We find places to sit in the mouth of the tunnel and break out granola bars and trail mix, washing them down with bottled water. There's not much conversation. Mostly, we watch the rain come down, listening to the steady drum as it hits the ground. I look into those dark, wet woods and think of how Jilly's always talking about the journeys the characters make in fairy tales, how their passage through the dark woods is an analogy for the struggle one has to go through to reach one's goal.

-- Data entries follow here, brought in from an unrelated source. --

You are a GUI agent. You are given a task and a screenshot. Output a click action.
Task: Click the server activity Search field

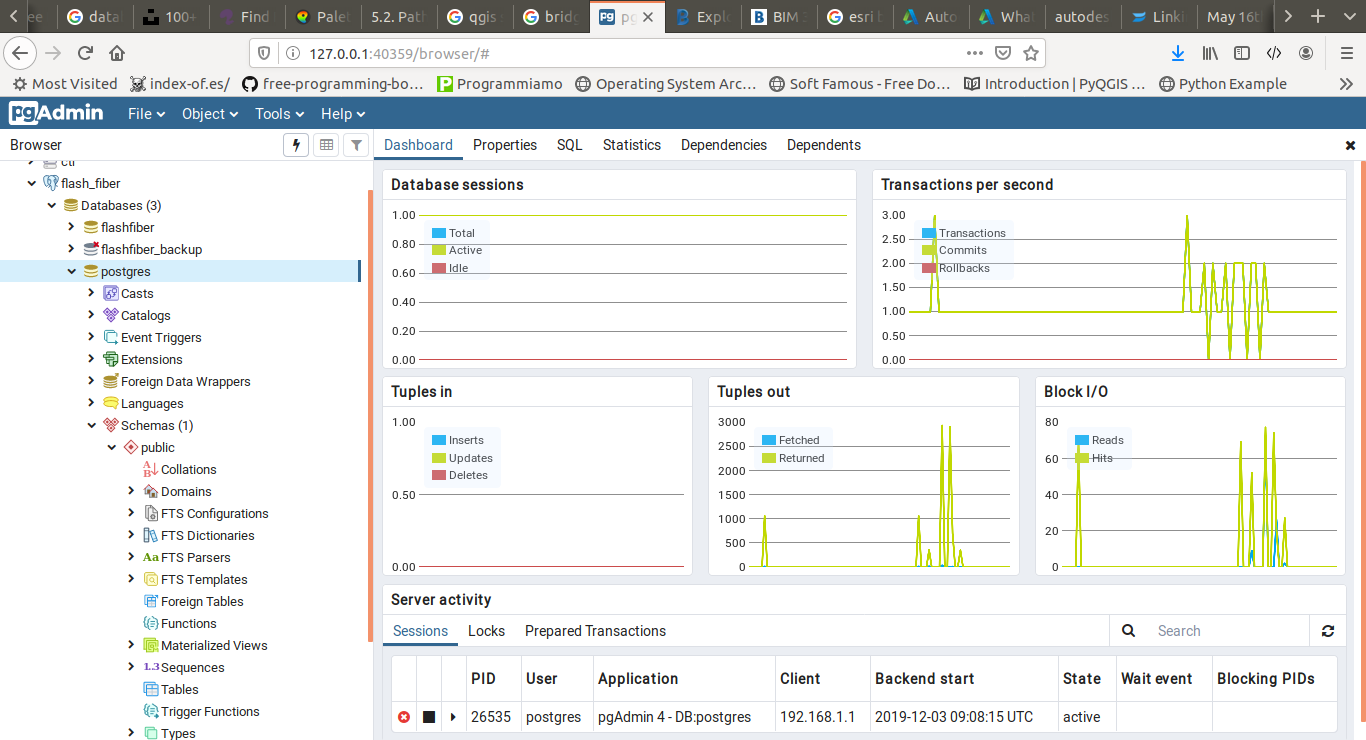(x=1227, y=631)
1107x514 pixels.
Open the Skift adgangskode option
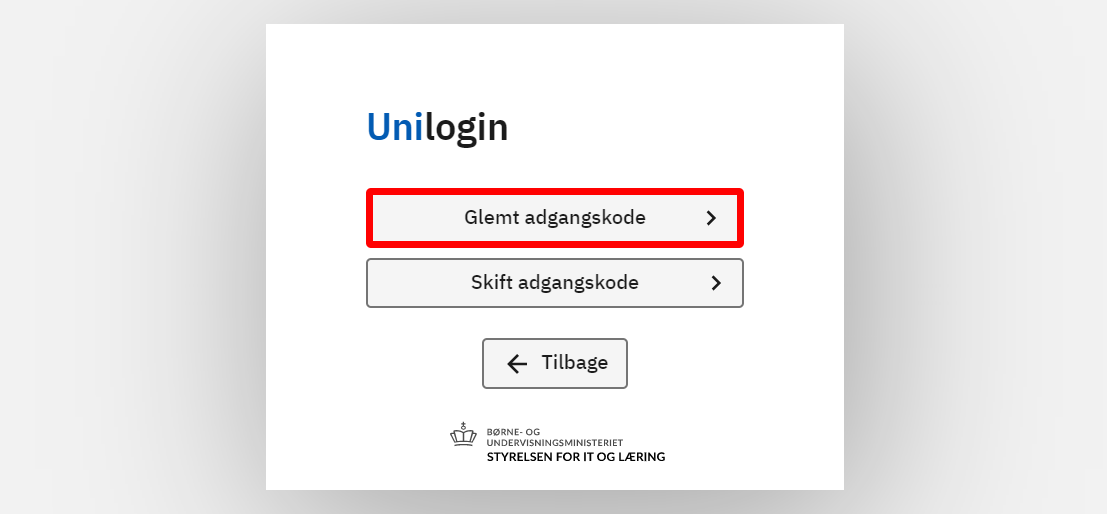coord(555,283)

Right about now, I think I'd rather have an analogical wood than the real one waiting for us in the rain.

After a moment I pull out my cigarettes and shake one out. Light it. I see there are only a couple left in the pack and who knows where the nearest corner store is? Looks like I'll be giving up the habit again.

“How do you think Robert's doing?” Raul asked after a time.

Bojo shrugged. “Robert seemed to me to be the kind of man who can take care of himself.”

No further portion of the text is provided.